**Supplied records:**

* * * * *

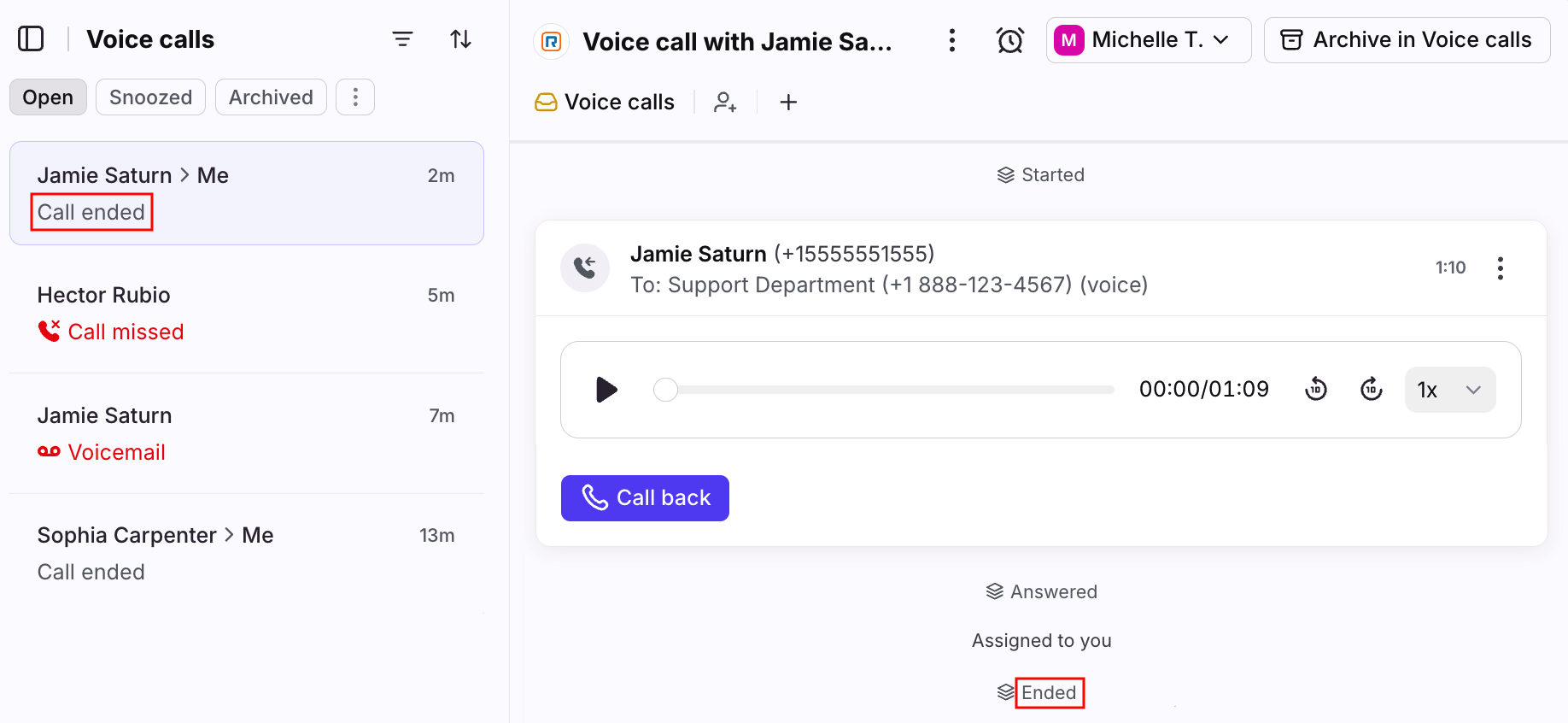Play the call recording

(x=606, y=390)
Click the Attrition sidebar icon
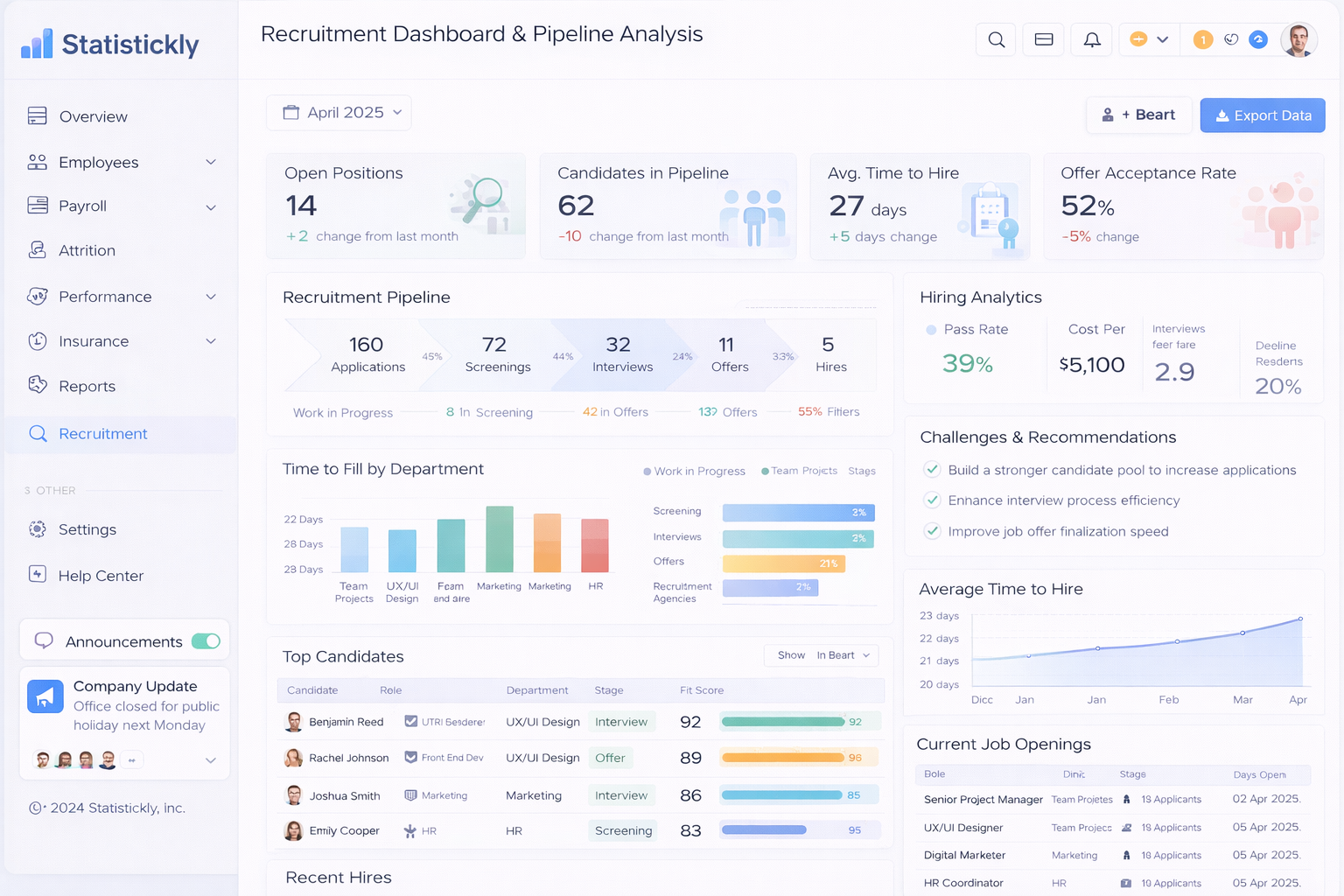The image size is (1344, 896). 38,250
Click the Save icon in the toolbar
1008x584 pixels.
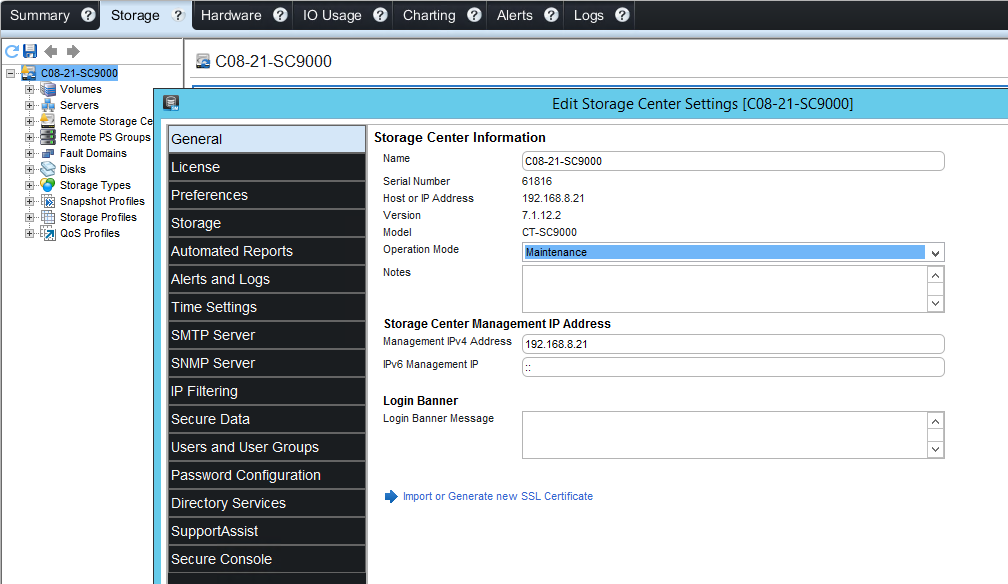[30, 51]
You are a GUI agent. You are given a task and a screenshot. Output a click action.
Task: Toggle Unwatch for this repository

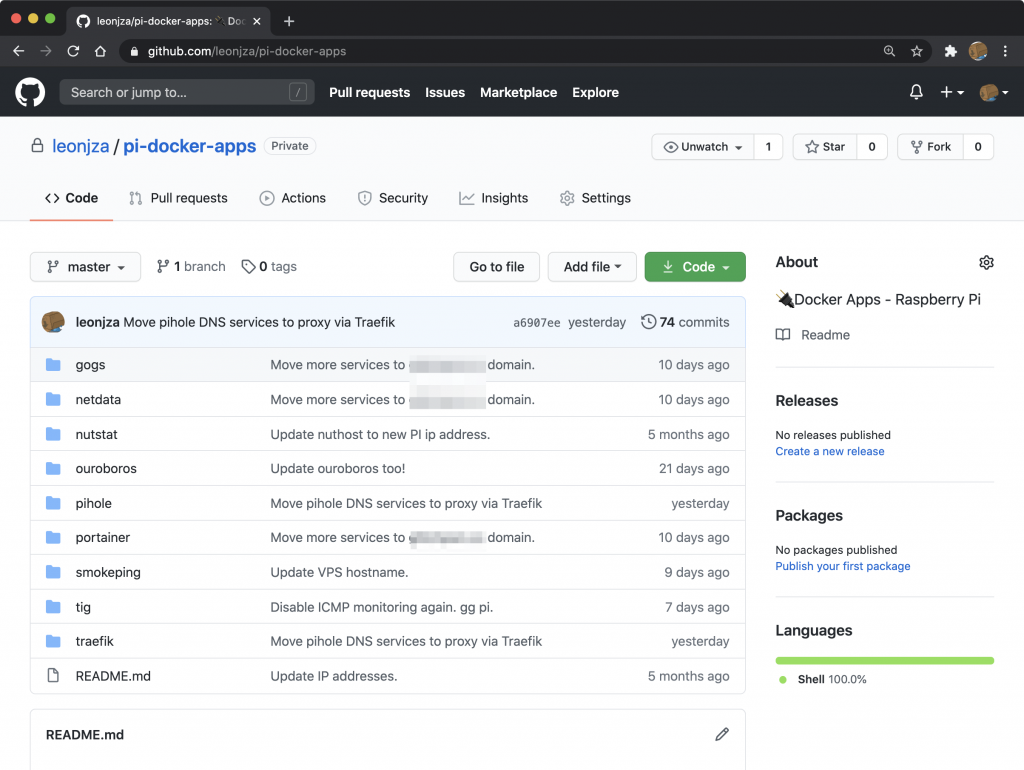(703, 147)
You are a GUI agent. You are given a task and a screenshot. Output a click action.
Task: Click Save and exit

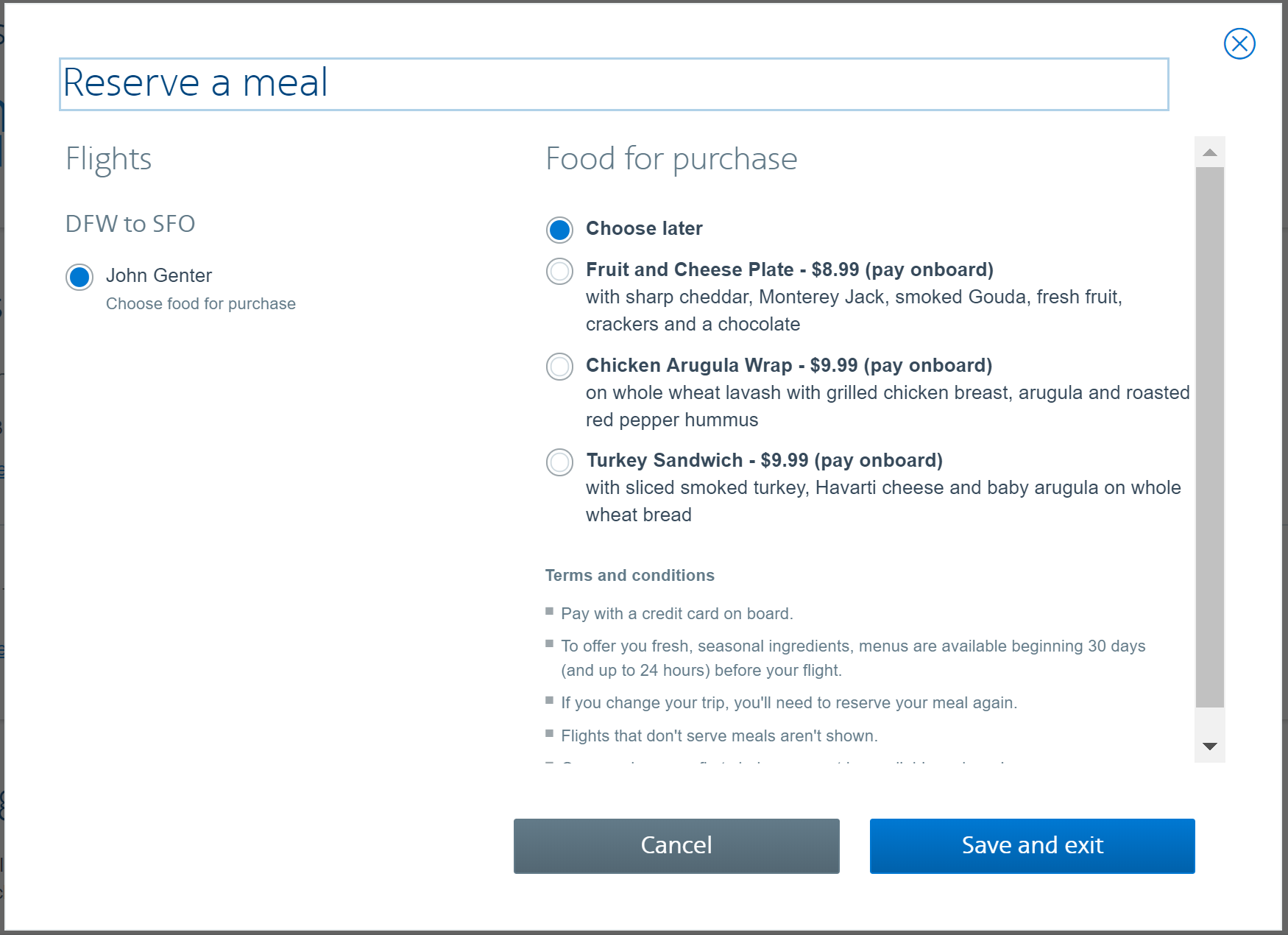point(1032,845)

* * * * *

**Problem requirements:** In the listing above, transcribe exactly the lines from the line containing "Click the Attrition sidebar icon" through the last one, both included, but not the pictures.

**Task response:**
Click the Attrition sidebar icon
The image size is (1344, 896). 38,250
Click the Save icon in the toolbar
1008x584 pixels.
[30, 51]
You are a GUI agent. You are given a task and a screenshot. Output a click action.
Task: Toggle Unwatch for this repository

(703, 147)
You are a GUI agent. You are given a task and a screenshot. Output a click action.
Task: Click Save and exit

point(1032,845)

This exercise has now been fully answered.